Книга Петровка, 38. Огарева, 6. Противостояние - Юлиан Семенов
Шрифт:
Интервал:
Закладка:
Костенко: Выпила много?
Пастухов: Глоток, я еще удивился… Зачем было бутылку просить?
Костенко: А больше вы ничему не удивились?
Пастухов: Я сказал, чему я удивился. Потом, после этой ее просьбы, удивляться было нечему: совершенно чужой человек – по духу.

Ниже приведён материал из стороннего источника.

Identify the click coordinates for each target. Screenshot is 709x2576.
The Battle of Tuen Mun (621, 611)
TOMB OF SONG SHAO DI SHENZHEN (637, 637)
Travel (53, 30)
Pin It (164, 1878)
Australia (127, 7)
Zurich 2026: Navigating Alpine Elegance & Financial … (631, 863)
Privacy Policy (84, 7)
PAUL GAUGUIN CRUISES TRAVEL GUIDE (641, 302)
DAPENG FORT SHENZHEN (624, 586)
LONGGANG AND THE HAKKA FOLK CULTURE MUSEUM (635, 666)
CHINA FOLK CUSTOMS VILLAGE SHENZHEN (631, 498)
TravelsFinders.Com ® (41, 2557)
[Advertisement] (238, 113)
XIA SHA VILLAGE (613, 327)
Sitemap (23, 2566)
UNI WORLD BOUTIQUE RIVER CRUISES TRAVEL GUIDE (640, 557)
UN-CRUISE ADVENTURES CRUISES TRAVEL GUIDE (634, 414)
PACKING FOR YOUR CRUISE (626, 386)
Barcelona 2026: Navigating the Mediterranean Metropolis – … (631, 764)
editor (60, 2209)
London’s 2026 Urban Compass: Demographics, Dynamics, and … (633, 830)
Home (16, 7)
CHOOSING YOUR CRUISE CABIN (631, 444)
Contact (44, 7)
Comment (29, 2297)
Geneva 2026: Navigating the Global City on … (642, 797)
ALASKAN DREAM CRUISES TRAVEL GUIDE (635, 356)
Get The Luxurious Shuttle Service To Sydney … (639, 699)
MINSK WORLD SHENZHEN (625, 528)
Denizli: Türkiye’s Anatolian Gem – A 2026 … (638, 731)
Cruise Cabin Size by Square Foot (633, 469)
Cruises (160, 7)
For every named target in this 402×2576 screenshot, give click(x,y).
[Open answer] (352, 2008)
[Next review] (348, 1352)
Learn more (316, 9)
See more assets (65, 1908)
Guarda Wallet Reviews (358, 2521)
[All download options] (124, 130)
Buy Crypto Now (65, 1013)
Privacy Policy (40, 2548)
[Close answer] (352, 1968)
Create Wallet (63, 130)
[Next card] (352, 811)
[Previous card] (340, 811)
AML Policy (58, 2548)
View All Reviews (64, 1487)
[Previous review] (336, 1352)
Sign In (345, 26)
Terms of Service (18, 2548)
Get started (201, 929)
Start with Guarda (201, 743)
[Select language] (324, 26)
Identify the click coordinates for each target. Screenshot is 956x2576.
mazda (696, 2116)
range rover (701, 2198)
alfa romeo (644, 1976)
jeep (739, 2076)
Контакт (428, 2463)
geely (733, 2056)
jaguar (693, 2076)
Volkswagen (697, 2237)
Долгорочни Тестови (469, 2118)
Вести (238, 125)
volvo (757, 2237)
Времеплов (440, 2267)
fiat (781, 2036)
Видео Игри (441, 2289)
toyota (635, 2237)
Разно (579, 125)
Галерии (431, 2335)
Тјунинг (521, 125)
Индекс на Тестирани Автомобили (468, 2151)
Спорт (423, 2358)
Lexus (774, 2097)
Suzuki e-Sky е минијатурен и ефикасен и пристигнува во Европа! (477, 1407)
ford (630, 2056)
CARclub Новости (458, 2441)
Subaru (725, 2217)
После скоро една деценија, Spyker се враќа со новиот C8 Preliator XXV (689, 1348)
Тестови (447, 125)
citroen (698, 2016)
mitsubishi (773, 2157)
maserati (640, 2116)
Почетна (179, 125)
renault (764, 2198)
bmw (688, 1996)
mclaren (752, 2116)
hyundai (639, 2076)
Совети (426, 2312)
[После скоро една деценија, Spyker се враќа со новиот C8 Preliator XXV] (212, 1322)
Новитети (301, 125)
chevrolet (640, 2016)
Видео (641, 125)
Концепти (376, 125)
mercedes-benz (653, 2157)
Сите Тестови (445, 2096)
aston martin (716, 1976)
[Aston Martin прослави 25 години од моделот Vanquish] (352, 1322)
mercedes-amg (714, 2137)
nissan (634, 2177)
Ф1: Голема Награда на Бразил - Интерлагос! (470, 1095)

Костенко: Погодите, не надо сплеча. Она обратилась к вам с той просьбой до того, как выходила в туалет, или позже?
Пастухов: Позже.
Костенко: Точно?
Пастухов: Абсолютно. Когда я отрезал, она как-то съежилась и сказала, что, мол, все это ерунда, выбрось из готовы, и попросила цимлянского»…
Генерал заметил:
– Видимо, хахаль сидел не за соседним столиком, а в стороне, бутылка была у них сигналом тревоги.
– Я тоже так считаю.
– Значит, ваша версия о золоте – абсолютна.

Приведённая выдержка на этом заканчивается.